Пройден самый страшный момент лагерной жизни. Лихачев начинает работать в Криминологическом кабинете. Он увлечен теперь делом — важным и весьма полезным. Его начальник Александр Николаевич Колосов оказывается человеком умным и деятельным. Он выдвигает идею, которая увлекла и Лихачева и при этом понравилась и начальству. Он создал на Соловках детскую колонию — для несовершеннолетних преступников — и спас сотни бывших беспризорников, которые без всякого учета были растворены в общей массе заключенных и погибали в этих условиях, а для детской колонии были построены специальные бараки, были выданы бушлаты, обувь, а главное — все были поставлены на учет и питание. Когда разошелся слух о хороших условиях в колонии, дети сами начали приходить туда, но до этого Лихачеву пришлось долго мучиться, разыскивая их в бараках под нарами, вести с ними беседы, распутывать постоянное их вранье, находить слова, действующие на них. О работе этой Лихачев вспоминал с удовлетворением и в конце своей жизни.

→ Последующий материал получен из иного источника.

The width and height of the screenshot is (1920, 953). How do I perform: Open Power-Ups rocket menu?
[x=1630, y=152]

Когда многих «соловчан» стали переводить на материк, на строительство Беломорканала, прошел слух и о переезде Колосова. На прощальном вечере Лихачев стал говорить тост со стаканом компота в руке и расплакался: Александр Николаевич Колосов избавил его от самого страшного — от бессмыслицы существования, сделал жизнь его интересной и полезной, спас душу.

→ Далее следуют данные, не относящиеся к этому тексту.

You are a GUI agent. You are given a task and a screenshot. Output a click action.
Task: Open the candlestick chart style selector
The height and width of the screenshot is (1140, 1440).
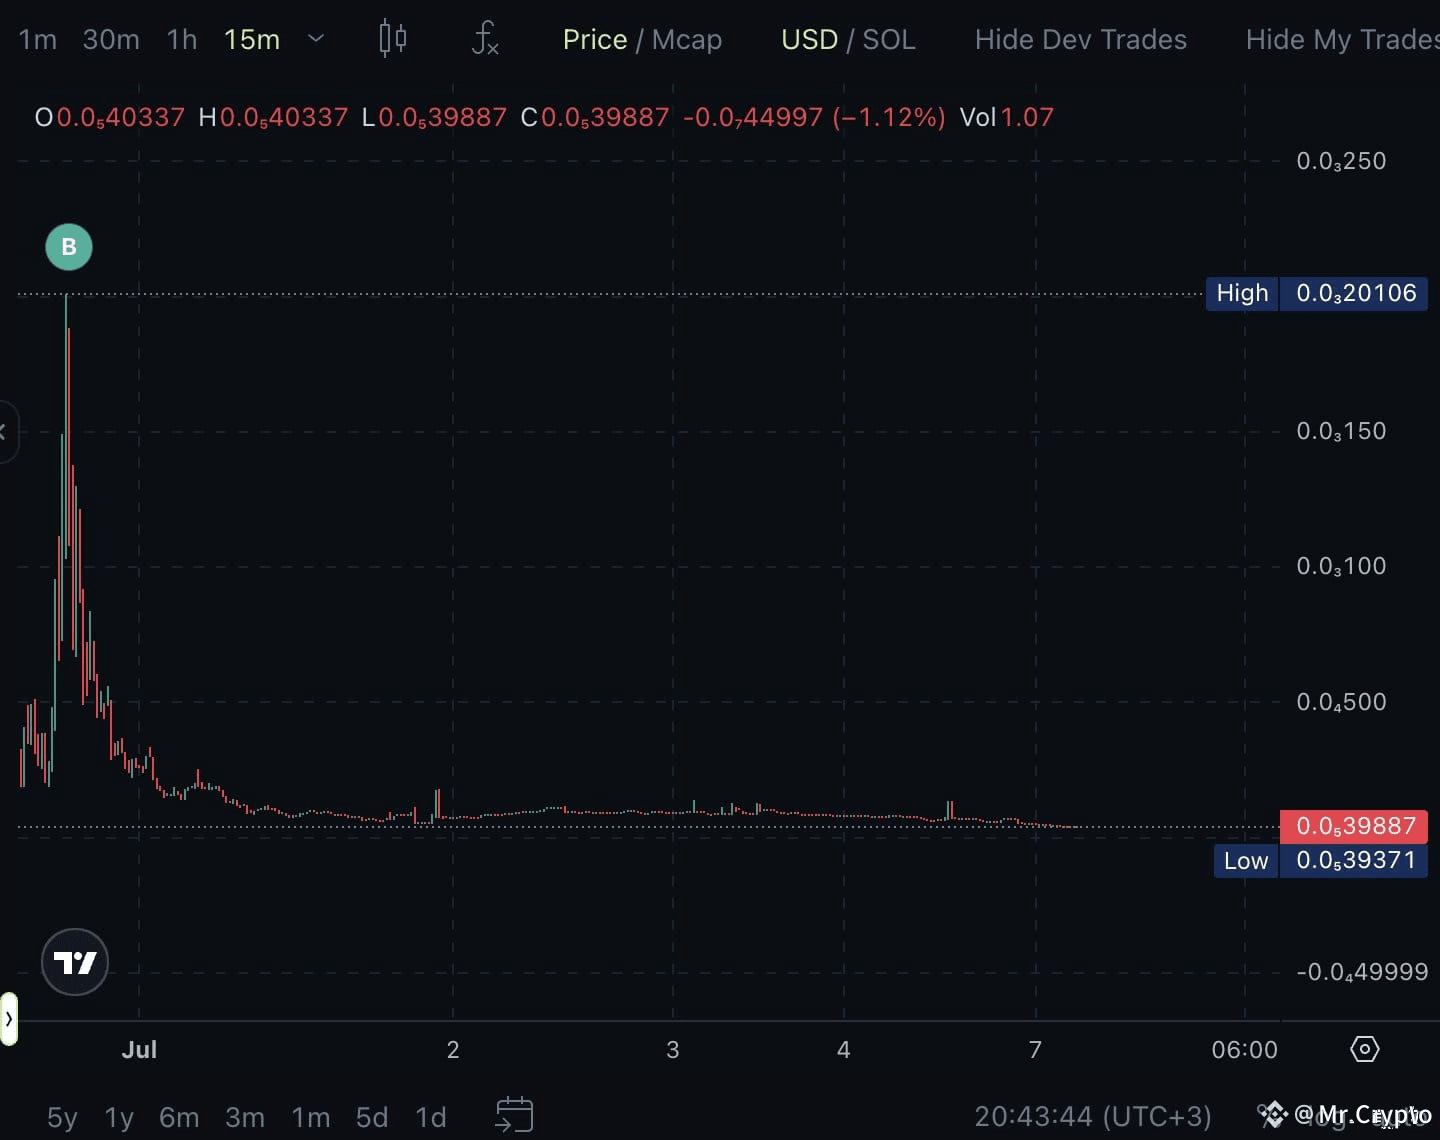(392, 39)
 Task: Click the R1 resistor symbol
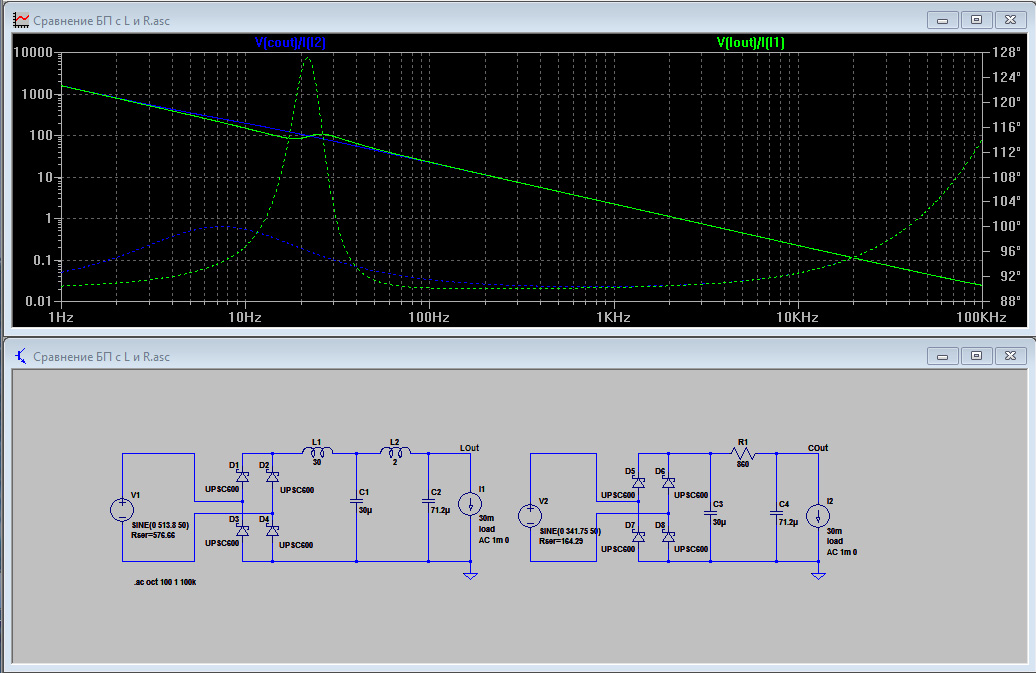click(742, 453)
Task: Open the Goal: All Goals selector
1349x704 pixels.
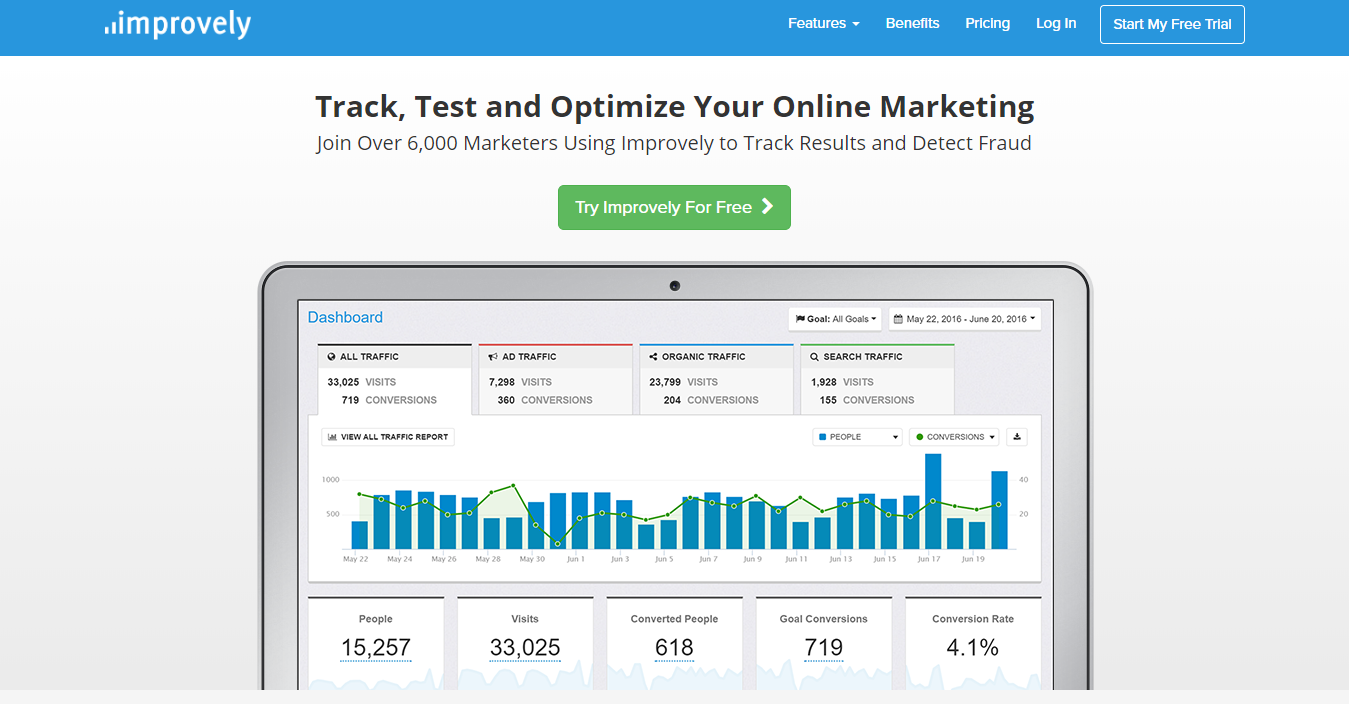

Многие знакомые, в том числе и друзья по «Космической академии», уже были переведены на материк, на строительство Беломорско-Балтийского канала и сообщали оттуда, что жизнь там гораздо терпимее, а работа интереснее. Его «подельник» по «Космической академии» Федя Розенберг на Беломорканале, на Медвежьей Горе оказался на хорошей счетной должности и прислал вызов Лихачеву «как выдающемуся бухгалтеру». Но того долго не отпускали. Однажды симпатизирующий ему канцелярист показал ему его дело. Там стояла запись: «Имел связь с повстанцами на Соловках». Лихачев понял, что причиной записи послужил случай, когда он столкнулся с группой заключенных, которых конвой гнал на расстрел, и, увидев среди смертников своего знакомого, снял фуражку и низко поклонился. Такие вещи тут не прощались.

Дважды Лихачеву объявляли о выезде — и дважды в последний момент не выпускали. И только в третий раз — уже без слез и речей, с которыми его провожали первые два раза, — Лихачев, наконец, покинул Соловки на том самом пароходе «Глеб Бокий», который когда-то его сюда привез, названном, что удивительно, именем живого начальника лагеря, отличавшегося жестокостью и хитростью, лично сопровождавшего Максима Горького.

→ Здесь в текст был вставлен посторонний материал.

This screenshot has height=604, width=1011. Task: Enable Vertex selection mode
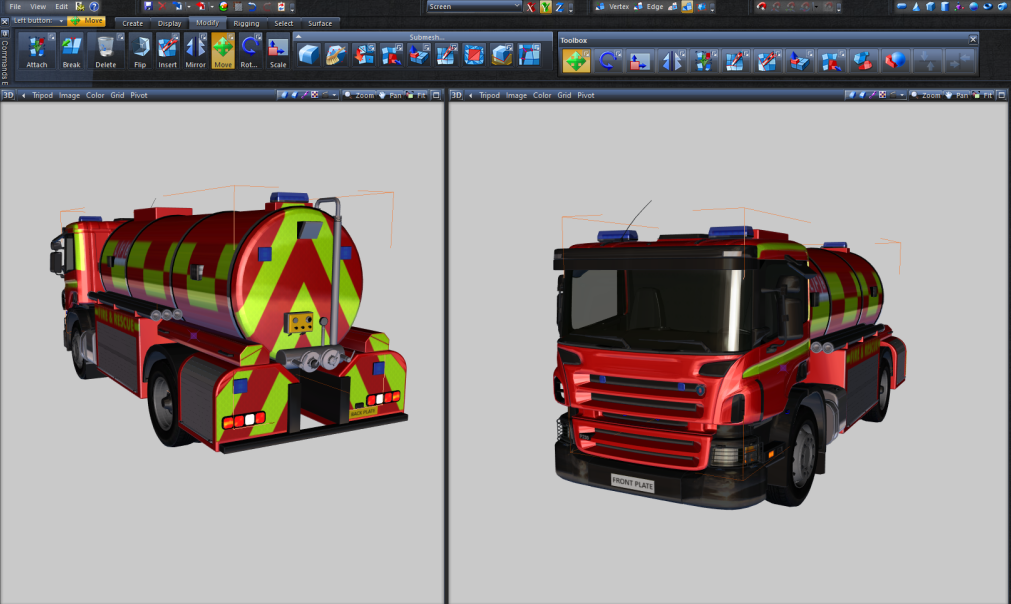[612, 7]
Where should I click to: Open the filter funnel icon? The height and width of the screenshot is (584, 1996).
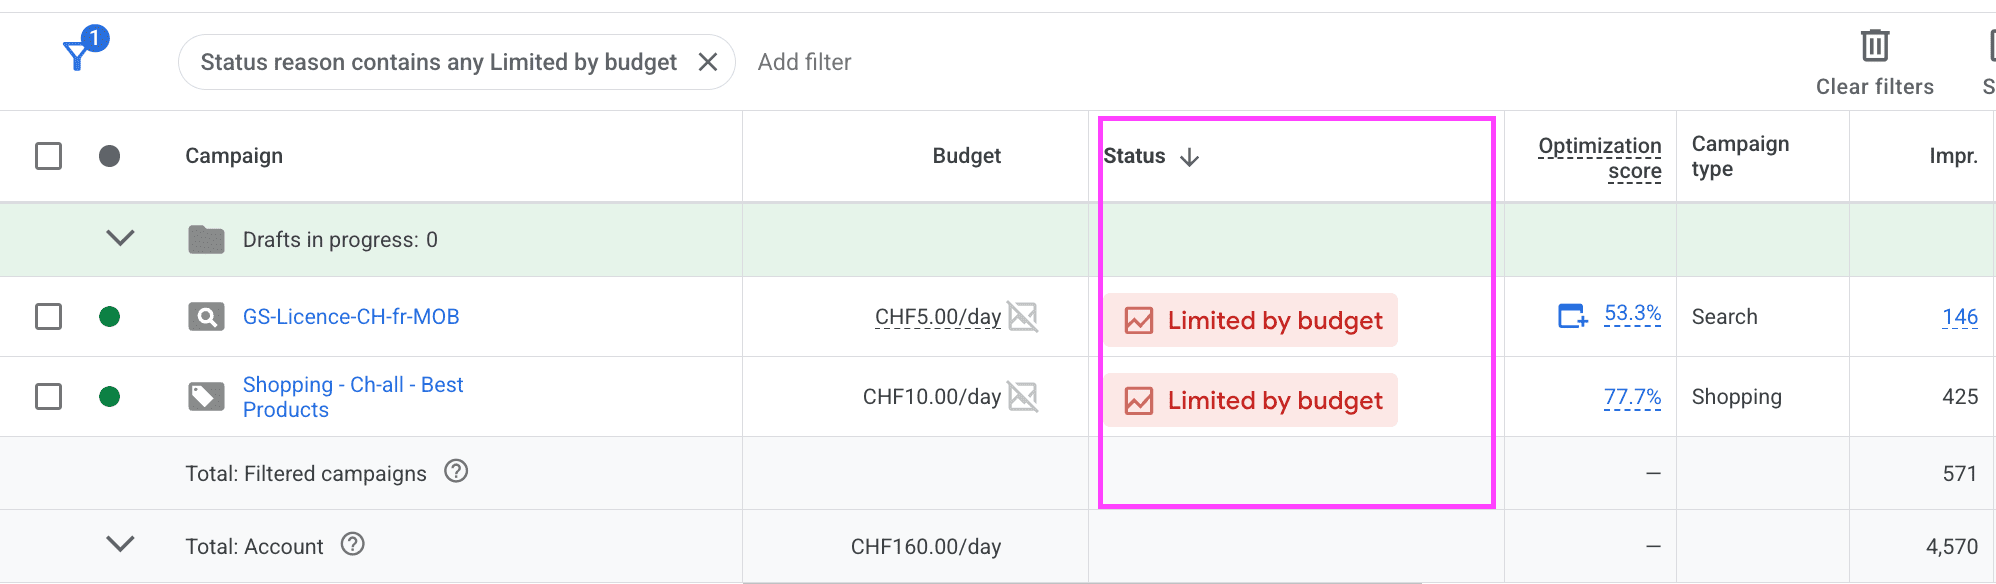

Главный итог — Лихачев прошел каторжные испытания достойно, ни в чем себе не изменив. Наоборот — он вышел оттуда закаленным испытаниями. В одном из интервью, уже много лет спустя, он сказал о моральном уроке лагерей: «Главное — чтобы „моральная порча“ не проникала в тебя, даже в самых малых дозах — после этого неизбежно начинается разложение».

«Медвежья Гора, — вспоминает Лихачев, — встретила нас солнцем, которого мы давно уже (с лета) не видели на Соловках, и чистым, только что выпавшим первым снегом. Я был в счастливейшем настроении. Именно в этот день я пережил ощущение освобождения. Оно не повторилось, когда в 1932 году 8 августа я был действительно освобожден». Он научился здесь ценить жизнь, находить высокое среди грязи и уже оценивал Соловки не только лишь как ужасный лагерь — но и как замечательный исторический объект, великий центр христианства и культуры. Лихачев прошел еще один «университет», и прошел блестяще, встретил замечательных людей, которые и его оценили высоко. Лихачев узнал себе цену. Каждый встречает равных себе.

ВОЗВРАЩЕНИЕ

Последние месяцы заключения Лихачев проработал на строительстве Беломорканала (куда его вызвал Федя Розенберг) — на железнодорожных станциях Медвежья Гора, Званка и в Тихвине. Он вполне успешно справлялся с должностью диспетчера грузовых поездов и даже получил удостоверение «Ударник Беломорстроя». В начале августа 1932 года пришло распоряжение ехать на Медвежью Гору за документами на досрочное освобождение. Незадолго перед этим приехали в Тихвин родители Лихачева и его младший брат Юра, который замечательно плавал и нырял. Им так понравилось в Тихвине, что они уговаривали остаться там на весь август. Но Лихачеву этого совсем не хотелось. Он подсчитал: «Я провел девять месяцев на Шпалерной, три года на острове, и девять месяцев на Беломорско-Балтийском канале: на Медвежьей Горе, на Званке и в Тихвине».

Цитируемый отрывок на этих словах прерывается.